I think this also reveals where the problem is: in the partial expression *> IO.async_, cancelation is checked twice, and only the first of them is suppressed. The "uncancelable region extension" semantic isn't really an extension of the region so much as an active suppression of a very specific cancelation check: the one at the end of the uncancelable. All IO stages check cancelation at the very start of their execution. Originally, uncancelable checked additionally at the end of its execution (when its continuation is popped). This check was inserted to comply with the functor laws (since FlatMap and Map both check at the front as well), but it also makes it impossible to have a clean seal in the construction poll(uncancelable(_ => ...) /*here*/) (since the extra, now suppressed, check would happen at the inner )).

So what does this have to do with us here? Well, async_ checks for cancelation at the beginning of its execution, just like everything else. Does that make it cancelable? I don't think so? It's cancelable in the same sense that IO.never.uncancelable.start.flatMap(_.cancel) might succeed, despite the uncancelable, since cancelation can always prevent the uncancelable thing from ever running in the first place, which is what's happening here.

So I think this isn't a bug.

durban commented 7 months ago

I think the MonadCancel scaladoc is misleading then. It has the example:

F.uncancelable(poll => foo(poll)).flatMap(f)

It is guaranteed that we will not observe cancelation after uncancelable and hence flatMap(f) will be invoked.

Then it talks about Resource#allocated. My test is not really that different from

Resource.eval(IO.unit).allocated.flatMap { x => IO.delay(...) }

And we're getting cancelled after allocated. I think I understand why, but the MonadCancel scaladoc seems to tell something else. But to get what we want, I think we need an additional, outer uncancelable; the scaladoc doesn't talk about that.


Besides all this, in async_ there is an additional cancelation check: between IOCont and body. It doesn't really matter, because (as you say), we can get cancelled before IOCont, but it's there.

djspiewak commented 7 months ago

I think the MonadCancel scaladoc is misleading then. It has the example:

Yeah I think this would be worth updating. The scaladoc isn't inaccurate (it says the flatMap will be invoked, but it doesn't say anything about the effect produced by the f), but it's unquestionably confusing.

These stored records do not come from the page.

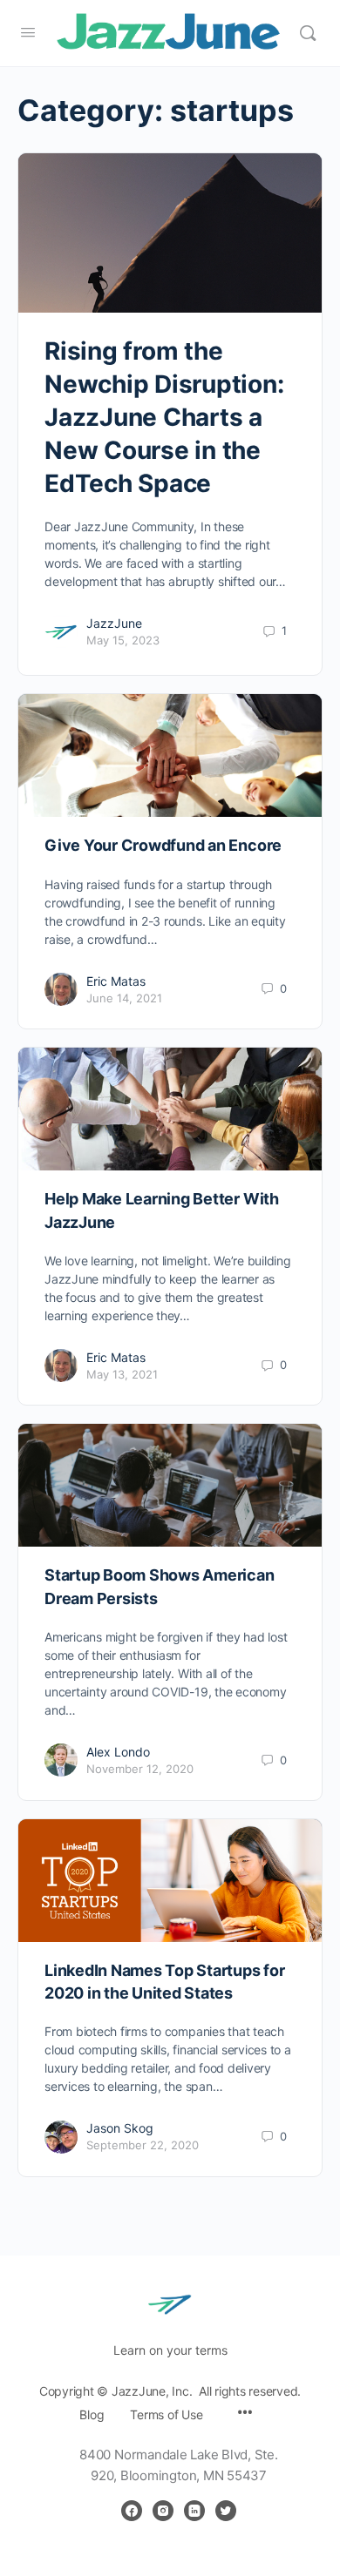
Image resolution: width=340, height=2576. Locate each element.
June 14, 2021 (124, 998)
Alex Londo (118, 1751)
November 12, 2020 (140, 1769)
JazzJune (114, 623)
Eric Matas (116, 981)
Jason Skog (119, 2128)
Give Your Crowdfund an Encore (163, 845)
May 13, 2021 (122, 1374)
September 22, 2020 (142, 2145)
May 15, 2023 (123, 640)
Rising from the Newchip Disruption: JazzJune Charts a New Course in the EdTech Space (163, 417)
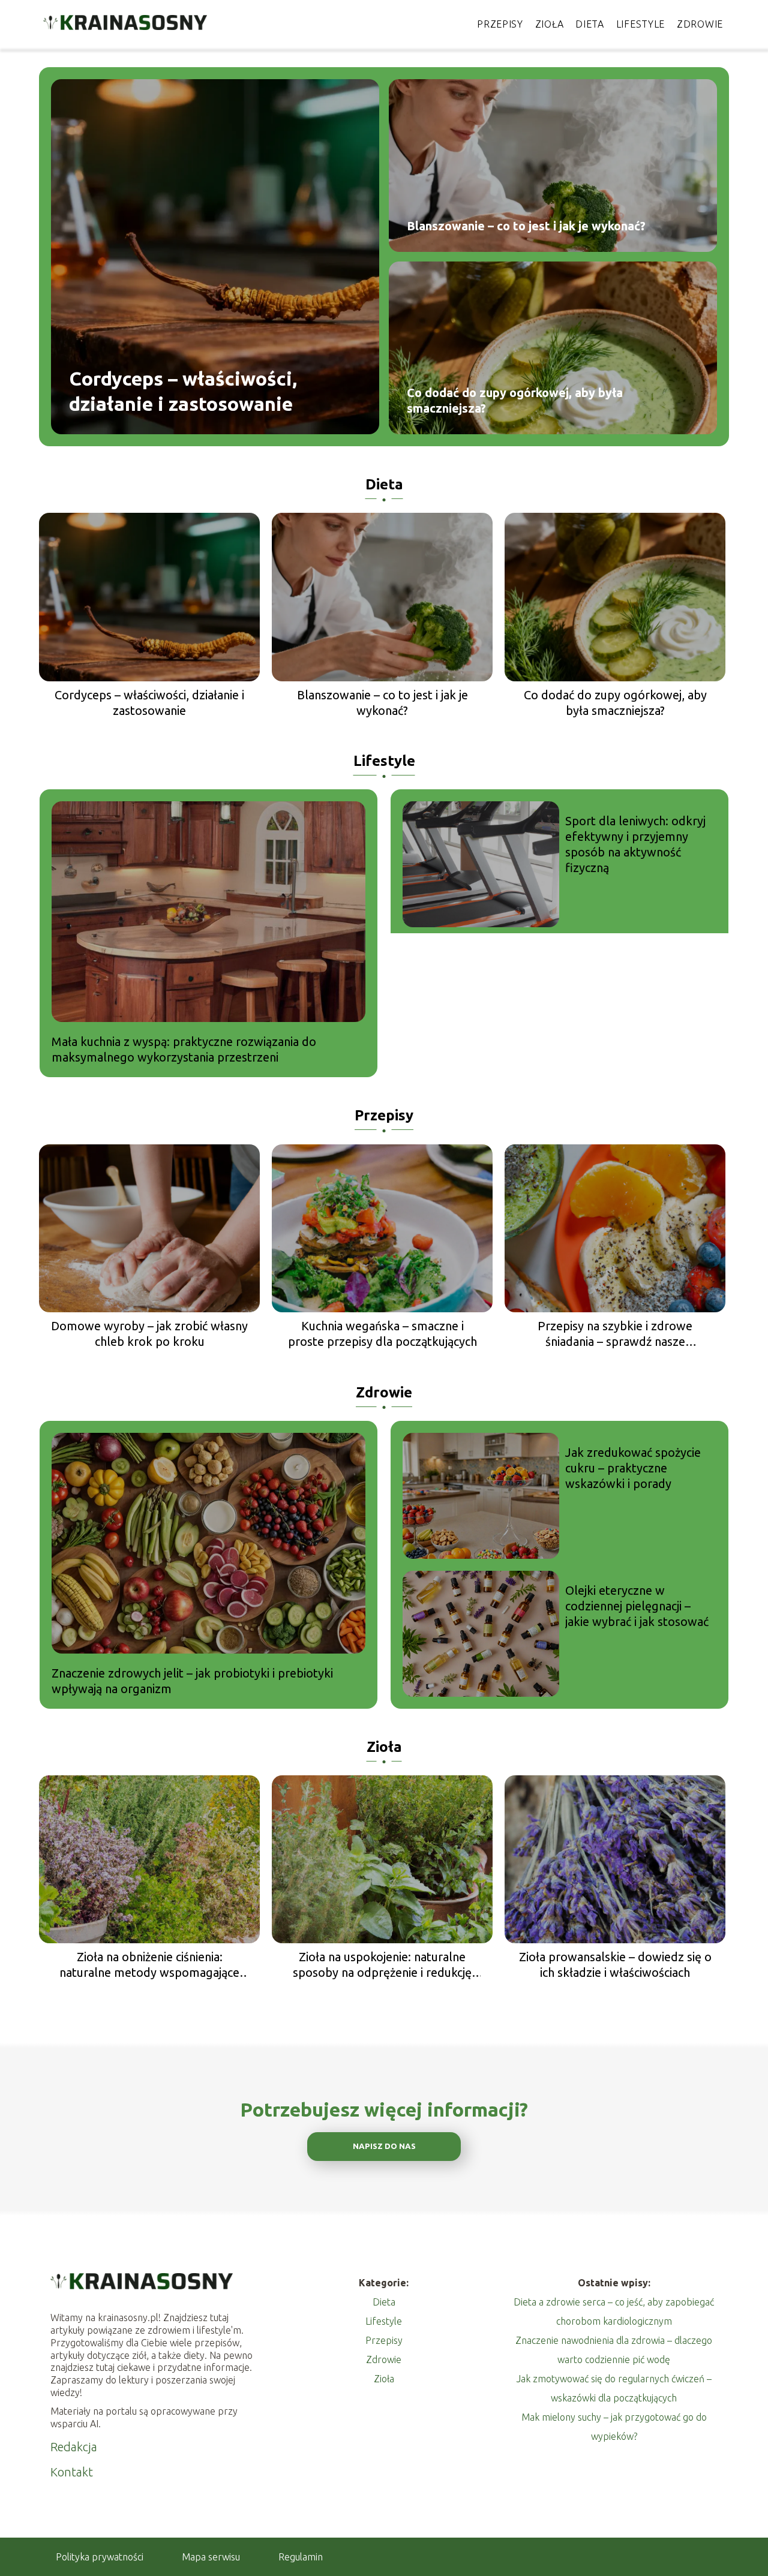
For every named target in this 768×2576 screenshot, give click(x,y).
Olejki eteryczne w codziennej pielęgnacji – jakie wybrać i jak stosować (637, 1605)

And we're getting cancelled after allocated. I think I understand why, but the MonadCancel scaladoc seems to tell something else. But to get what we want, I think we need an additional, outer uncancelable; the scaladoc doesn't talk about that.

Yeah this is a common pattern. In general, the way to think about it is that you shouldn't assume anything about the trailing flatMap semantic. That is, in effect, just an implementation detail. What you can assume is that uncancelable(poll => poll(uncancelable(_ => ...))) has no gaps in coverage.

durban commented 7 months ago

Yeah, okay, I'm reopening and making this a docs issue.

What you can assume is that uncancelable(poll => poll(uncancelable(_ => ...))) has no gaps in coverage.

No gaps at the end. There is a gap poll(/*here*/...) (see #3553).